VI. БЕЛЫЙ ДОМ И ЧЕРНЫЙ ЗАМОК

ГЛАВА 1

   Три воина и бармен тесно сгрудились на лежанке. Сперва они хотели залезть в фуру, но Дмитрий запретил: если кто из них начнет болтать о «Жидкой Судьбе», то пусть делает это здесь. Мужчины, однако, молчали, угрюмо провожая глазами убегавшие назад птицеморы. Вот справа земля вздыбилась мощным курганом, украшенным часовенкой.
   — Узнаешь свою могилку, рыцарь? — Хохотнул водитель и почесал половинчатую бороду.
   — Она не только моя, — Дмитрий сидел спереди, приобняв Алмис. Алмис молчала. Сквозь ладонь Дмитрия, касавшуюся ее плеча, текли густые токи ненависти.
   — Твоя, рыцарь, твоя. — Водитель снова хохотнул. Мускусная вонь жгла ноздри, Алмис продолжала дуться. Терпение Дмитрия лопнуло. Все, пора говорить прямо.
   — Нет, дракон, нет.
   Водитель чуть не дал по тормозам, резко вильнув рулем. Хорошо, розовое шоссе было совершенно пустым. Но удивление водителя быстро сменилось радостью:
   — Говоришь, нет. А сам…
   — Я сказал, не только моя, — повторил Дмитрий, — Толика помнишь, Нифнир? Великим алхимиком стал…
   Нифнир медленно кивнул. Он все понял:
   — Значит, сказки про навар с яиц…
   — Быль, Нифнир, чистая быль.
   — Ага, — Нифнир чуть отпустил акселератор, машина пошла тише, — а имя Кун тебе знакомо?
   — Так ведь… — Хотел встрять Илион, но сразу заткнулся: видно, кто-то пхнул его под ребра.
   Курган Тромпа скрылся за другими холмами, самыми обычными. Птицеморы уступили место зарослям гигантских ромашек, над которыми роились пестрые летучие хомяки. Клетка с парочкой таких хомяков-неразлучников, помнил Дмитрий, висела в детской в нише у стражниц.

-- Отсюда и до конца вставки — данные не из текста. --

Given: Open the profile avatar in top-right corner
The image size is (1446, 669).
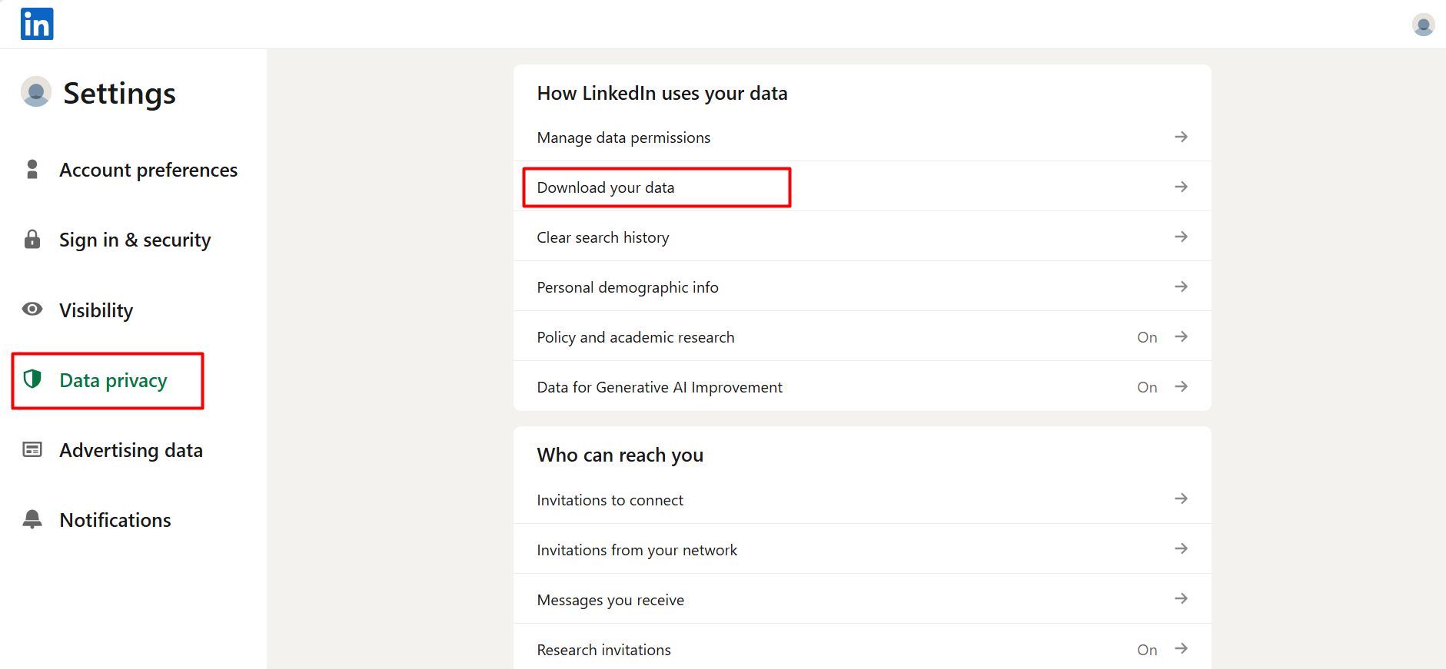Looking at the screenshot, I should [x=1423, y=25].
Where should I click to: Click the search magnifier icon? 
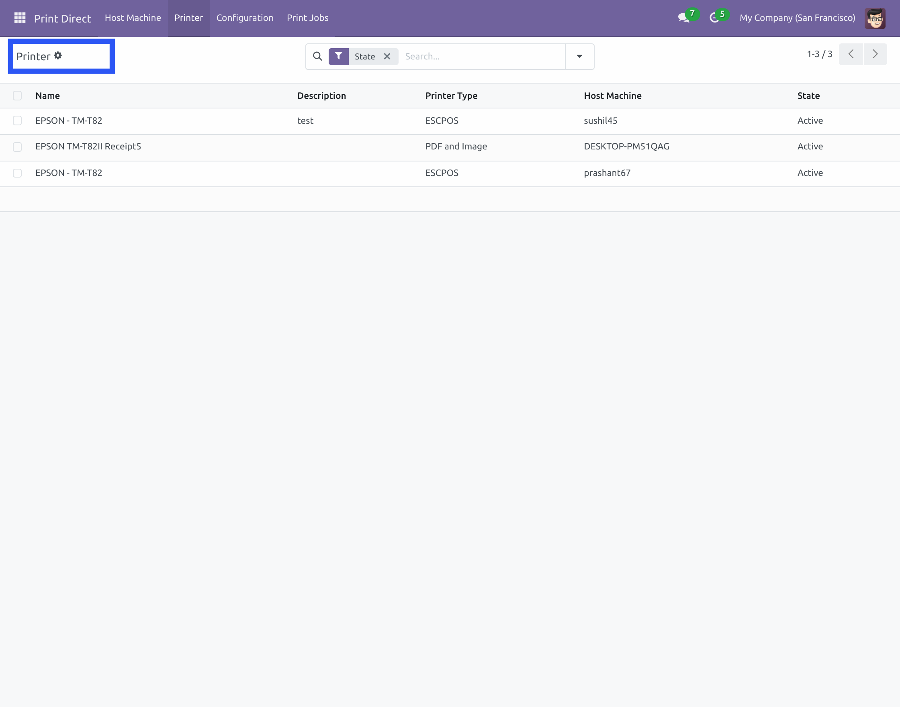pos(317,56)

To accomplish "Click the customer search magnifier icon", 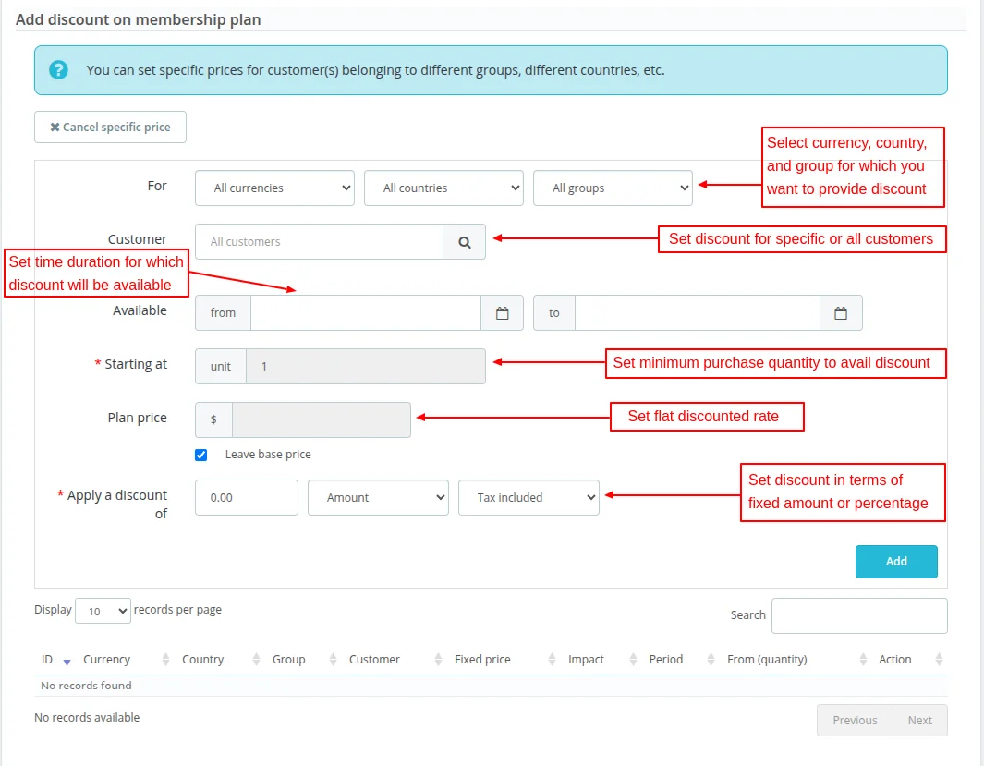I will pyautogui.click(x=465, y=242).
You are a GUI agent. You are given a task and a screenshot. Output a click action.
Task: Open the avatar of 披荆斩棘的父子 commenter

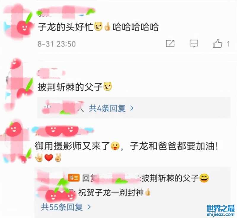click(19, 85)
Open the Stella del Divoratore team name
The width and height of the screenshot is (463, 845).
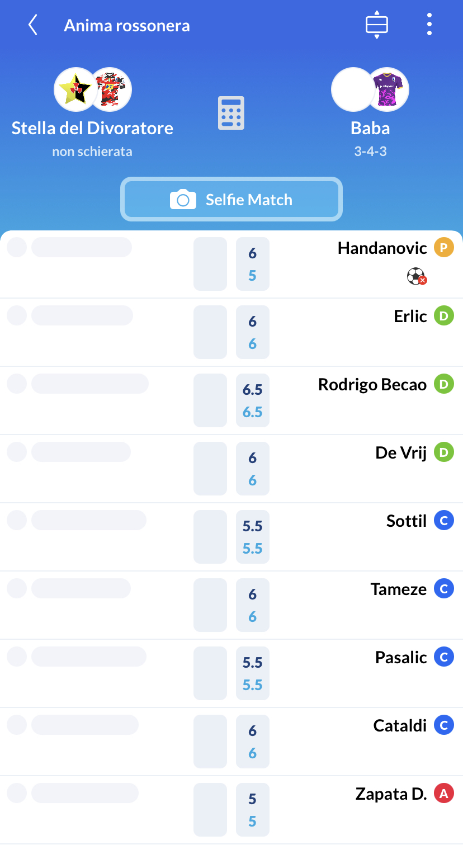pyautogui.click(x=92, y=128)
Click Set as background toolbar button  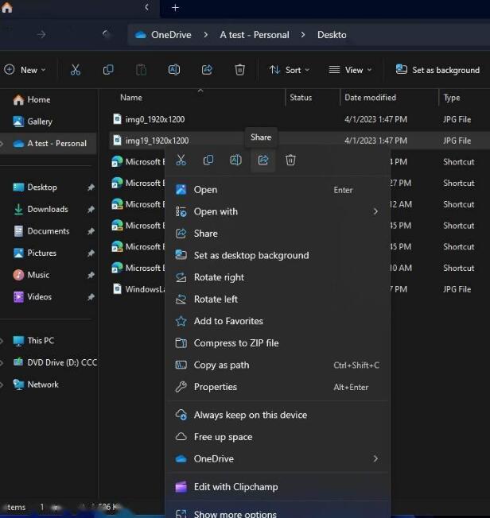(x=438, y=70)
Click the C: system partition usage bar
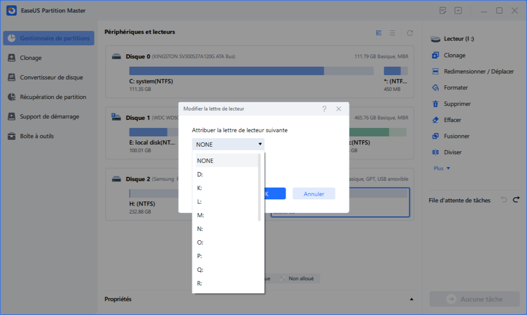Screen dimensions: 527x315 coord(226,71)
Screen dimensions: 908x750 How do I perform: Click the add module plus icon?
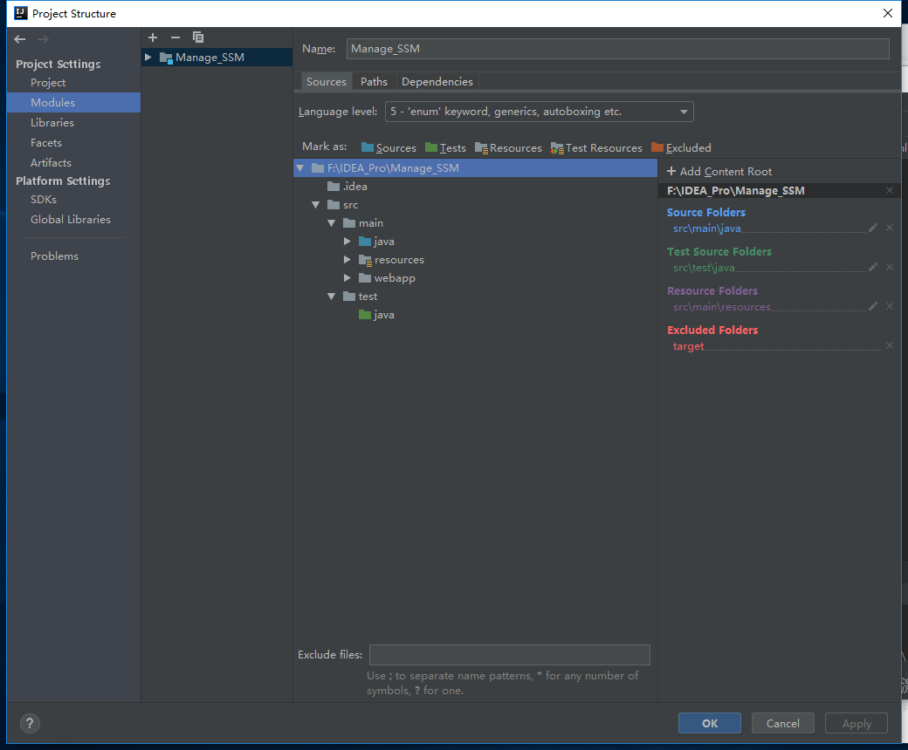[x=153, y=38]
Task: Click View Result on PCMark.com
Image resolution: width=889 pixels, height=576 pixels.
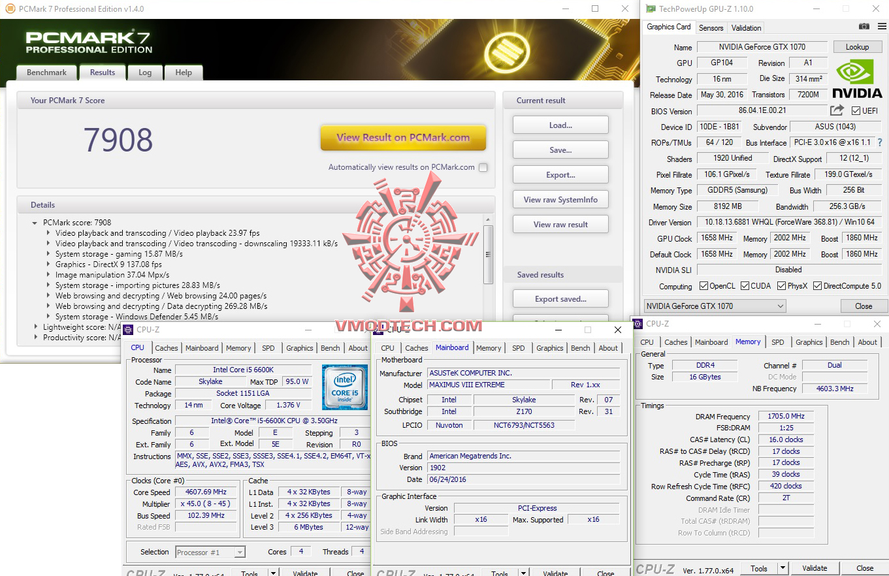Action: [403, 138]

   — Так ведь знакомо, — продолжил за Илиона Дмитий, — был такой жардинер у кочерыжек…
   — Человек?
   — Ну да… Я его убил.
   — Ты уверен? — Нифнир отвлекся от дороги, вперившись в Дмитрия своими разноцветными глазами. Дмитрий изобразил смущение:
   — Нет… Его взяла Ма-Мин. У нас там было чуток кербовой крови, атсаны разбодяжили ее в поливалке. А Кун из поливалки хлебнул — перед поединком.
   — А ты?
   — И я… Потом кербы напали…
   — Знаю, — перебил Нифнир, — и ты видел, как личинка взяла этого самого Куна?
   — Да.
   — А как он умирал, ты, значит, не видел.
   — Нет.
   — Понятно. — Нифнир грозно пожевал челюстями, глядя прямо на дорогу. Утопил педаль газа. Движок взвыл, переходя на визг, и «Колхида» понеслась так, что ромашки и хомяки за окнами слились в один грязно-серый фон.
   Братва на лежанке заохала. Алмис сидела все так же молча, не желая ничего замечать. Дмитрий ухватился за приборную доску:
   — Куда ты так погнал?
   — К Бильресту, — ответил Нифнир, — мой лаз теперь известен Нуфу. За тобою ведь гонялись два хмыря?
   Дмитрий кивнул.
   — Они от Нуфа… Да ты и сам знаешь.
   — Я о них еще кое-что знаю, — ухмыльнулся Дмитрий, — теперь они разъезжают верхом на кербах.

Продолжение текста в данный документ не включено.